Like I said, despite my father’s mild manner, I did get the clear message that what I did crossed some line, a line that I didn’t even know existed beforehand. My father’s talk managed to instill a sense of shame where there was none before. And I remember realizing that my behavior wasn’t just wrong, like if I had hit someone, but it bad, like sinful. And even at that age, I understood to some degree what sin was. I had visions of Jesus and his blessed mother up in heaven crying their little hearts out over my indiscretion. So now, along with the shame I began to feel guilt.

Of course, even if my “doctor” play hadn’t been discovered at age 5 there certainly were dozens of subsequent opportunities for me to get the hardball message that sex was dirty and sinful — not just touching but even dwelling on the subject was enough to send one to hell. There simply was no escaping that fifty some years ago. Are things fundamentally different today? Probably not fundamentally! There are, no doubt, more parents these days who, like yourselves, are more enlightened than when I was a kid. But let’s face it; the predominant culture is still very sex-negative.

One of the biggest mistakes parents make when they are faced with the kind of situation you refer to, Nora, is they impose adult motivations onto their kid’s behavior. For the most part, young children don’t have a sense of shame about their bodies, nor do they have a highly developed sense of the personal space of another person. When their curiosity about their body and the bodies of others, both children and adults, turns to touching and exploration, it has no sexual connotation like we grown-ups understand.

Some years ago, I said much the same thing at a church sponsored workshop for parents. A mother in the audience stood up to tell me that I was all wet about this. She said she knew for sure that her pre-adolescent son had a sense of guilt about fondling himself, because when she caught him doing it one day he looked very guilty. Well, duh! But when we discussed the occurrence further, we were able to discover the truth. I asked her, to describe the situation. She said, “I happened to see my son, through the partially open door to his room. It was just after his bath. He was sitting on his bed touching himself impurely.” I had to chuckle at her vocabulary, but I asked her to proceed with her story. She said, “naturally, I threw open the door and said; ‘what in the world are you doing?’” I said, in a somewhat mocking tone; “Yes, naturally!”

I wasn’t hard to imagine the scene she was describing, because she was pretty agitated by just retelling the story. I could visualize the bedroom door flying open, her stomping into the room, hands on her hips, eyes glaring, nostrils flared, her voice pitched high. What she saw in her young son’s face was not shame; it was fright. I told her that she was the cause of the panic in his face. I explained that if she had barged in to his room that way, with her threatening body language and her “what in the world” screech while he was on his knees saying his bedtime prayers, the kid would have had the same look of alarm, which she interpreted as guilt. I also confronted the woman about the issue of privacy. Listen parents, even young children need and deserve their privacy. You don’t want to see embarrassing things? Avoid the temptation to walk in on your kids without knocking first.

The reason I tell you all of this, Nora, is I want you to realize that the way you address your son’s behavior is probably more important than what you actually tell him. If you approach the discussion all worried, or distressed, or alarmed, or agitated; you can be assured that your body language will tell him all he needs to know, even before you speak your first word.
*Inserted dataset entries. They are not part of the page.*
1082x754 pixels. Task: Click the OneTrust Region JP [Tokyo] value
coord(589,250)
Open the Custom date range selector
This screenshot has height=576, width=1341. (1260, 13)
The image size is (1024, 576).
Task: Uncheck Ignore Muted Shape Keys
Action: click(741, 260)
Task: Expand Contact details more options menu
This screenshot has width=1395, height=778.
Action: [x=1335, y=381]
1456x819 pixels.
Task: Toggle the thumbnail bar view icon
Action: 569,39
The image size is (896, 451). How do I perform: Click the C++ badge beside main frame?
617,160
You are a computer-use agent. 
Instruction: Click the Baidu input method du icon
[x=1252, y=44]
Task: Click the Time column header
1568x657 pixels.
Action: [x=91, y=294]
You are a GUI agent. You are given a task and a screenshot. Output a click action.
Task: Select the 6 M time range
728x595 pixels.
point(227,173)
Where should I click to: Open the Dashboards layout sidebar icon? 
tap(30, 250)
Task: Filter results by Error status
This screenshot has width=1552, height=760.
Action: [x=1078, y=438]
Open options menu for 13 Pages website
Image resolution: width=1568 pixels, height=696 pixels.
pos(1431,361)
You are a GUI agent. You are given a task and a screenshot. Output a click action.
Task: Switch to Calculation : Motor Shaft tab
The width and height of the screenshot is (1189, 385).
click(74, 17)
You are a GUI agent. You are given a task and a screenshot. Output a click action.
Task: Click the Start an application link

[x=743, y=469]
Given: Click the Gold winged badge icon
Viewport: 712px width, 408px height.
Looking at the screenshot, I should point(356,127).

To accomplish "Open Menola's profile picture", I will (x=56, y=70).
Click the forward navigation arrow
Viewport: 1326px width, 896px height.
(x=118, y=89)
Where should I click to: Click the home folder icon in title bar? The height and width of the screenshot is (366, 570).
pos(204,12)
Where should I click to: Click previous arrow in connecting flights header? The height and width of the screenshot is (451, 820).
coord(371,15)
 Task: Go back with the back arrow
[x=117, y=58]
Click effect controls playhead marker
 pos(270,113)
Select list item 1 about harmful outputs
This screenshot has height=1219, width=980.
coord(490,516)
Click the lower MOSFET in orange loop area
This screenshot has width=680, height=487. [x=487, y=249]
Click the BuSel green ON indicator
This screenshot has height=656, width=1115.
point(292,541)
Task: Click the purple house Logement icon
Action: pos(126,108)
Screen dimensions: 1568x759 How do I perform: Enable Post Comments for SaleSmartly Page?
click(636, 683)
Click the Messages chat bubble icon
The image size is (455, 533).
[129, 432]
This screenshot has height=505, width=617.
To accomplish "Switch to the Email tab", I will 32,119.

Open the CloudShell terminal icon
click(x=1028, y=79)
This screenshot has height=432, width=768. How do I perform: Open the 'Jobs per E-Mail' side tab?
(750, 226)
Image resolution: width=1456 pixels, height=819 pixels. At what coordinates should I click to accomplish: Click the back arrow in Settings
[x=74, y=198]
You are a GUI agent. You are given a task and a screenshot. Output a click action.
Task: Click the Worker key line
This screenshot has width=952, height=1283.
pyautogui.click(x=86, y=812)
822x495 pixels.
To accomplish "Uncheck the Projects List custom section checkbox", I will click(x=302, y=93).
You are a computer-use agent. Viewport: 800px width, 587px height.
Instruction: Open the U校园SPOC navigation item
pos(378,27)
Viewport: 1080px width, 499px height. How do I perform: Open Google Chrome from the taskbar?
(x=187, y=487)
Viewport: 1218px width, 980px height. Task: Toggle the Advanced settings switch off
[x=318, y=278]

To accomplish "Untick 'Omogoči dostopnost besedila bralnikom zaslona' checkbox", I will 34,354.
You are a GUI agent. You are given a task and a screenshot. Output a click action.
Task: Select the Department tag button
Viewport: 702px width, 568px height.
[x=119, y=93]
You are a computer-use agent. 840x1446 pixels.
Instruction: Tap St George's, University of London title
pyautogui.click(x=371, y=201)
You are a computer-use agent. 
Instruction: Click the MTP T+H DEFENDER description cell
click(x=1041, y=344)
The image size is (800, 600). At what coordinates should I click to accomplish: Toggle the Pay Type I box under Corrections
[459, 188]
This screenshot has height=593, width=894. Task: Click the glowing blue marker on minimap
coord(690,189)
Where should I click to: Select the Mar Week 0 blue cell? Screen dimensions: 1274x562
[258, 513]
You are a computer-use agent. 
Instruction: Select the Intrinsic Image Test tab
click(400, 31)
If your son’s behavior doesn’t course correct all by itself, which it probably will, my advice is schedule a little family meeting. The key here is that you’ll want to talk about several things besides the bothersome behavior. You might bring up school, putting away his toys, playing doctor with the neighbors, and helping with some of the household chores. You’ll notice that the more difficult subject is couched between more mundane concerns. This will help keep the sexual issue properly situated…as part of everyday life.

When you ask him about his “doctor” play, and if you do it in a casual sort of way, he will probably tell you all about it as if he were telling you about his other play. My guess is he is not yet made the distinction between types of play. You might ask him why he’s playing this particular game. Maybe even ask him what he discovered, if anything. Once this part is over and you have some information about his motivation, you could add your perspective…the adult perspective. Here’s where you get to explain that some parts of our bodies are private. And now that he’s getting bigger he needs to understand the difference between public and private. You could make the distinction between bad and inappropriate — his play is not bad, just out of place. I’d be willing to guess that he already has a grasp on this concept.

You may not even have to tell him not to do it again. You could tell him that if he thinks he wants to play “doctor” again, he should ask for your permission. In the same way he would have to ask your permission to cross a busy street or stay at a friends house for lunch.

If after the family meeting you think you and your husband didn’t get it precisely right, just let it go. If the behavior continues you’ll have another opportunity to get it right. Here’s a tip, if you guys casually talk about body things, like personal hygiene…particularly if your son is uncut…on a regular basis you’ll have a foundation on which to build more complicated sex related discussions in the future.

Finally, keep all sex related talks firmly grounded in every day life. One good way of doing that is use examples from nature and apply it to human behavior.

Good luck

Hey dr dick! What’s that toll-free podcast voicemail telephone number? Why, it’s: (866) 422-5680. DON’T BE SHY, LET IT FLY!

Weighty Matters

Name: Seattle Guy
Gender: Male
Age: 27
Location: Seattle
Dr. Dick – Were you really a Roman Catholic priest? I’m Catholic – and trying to figure out where I stand sexually. I’d be gay in a second if I had confidence that was my authentic self. I’m definitely bi – somewhere in the middle. Anyway, have you discovered any insights in your experience how God fits into our sexuality? But I guess I should ask, do you still believe in God? How did you find your way to producing porn? How does God figure in everything, in your opinion? Do you think a soul has a sexuality? Are these too many questions? Any response you have would be very appreciated!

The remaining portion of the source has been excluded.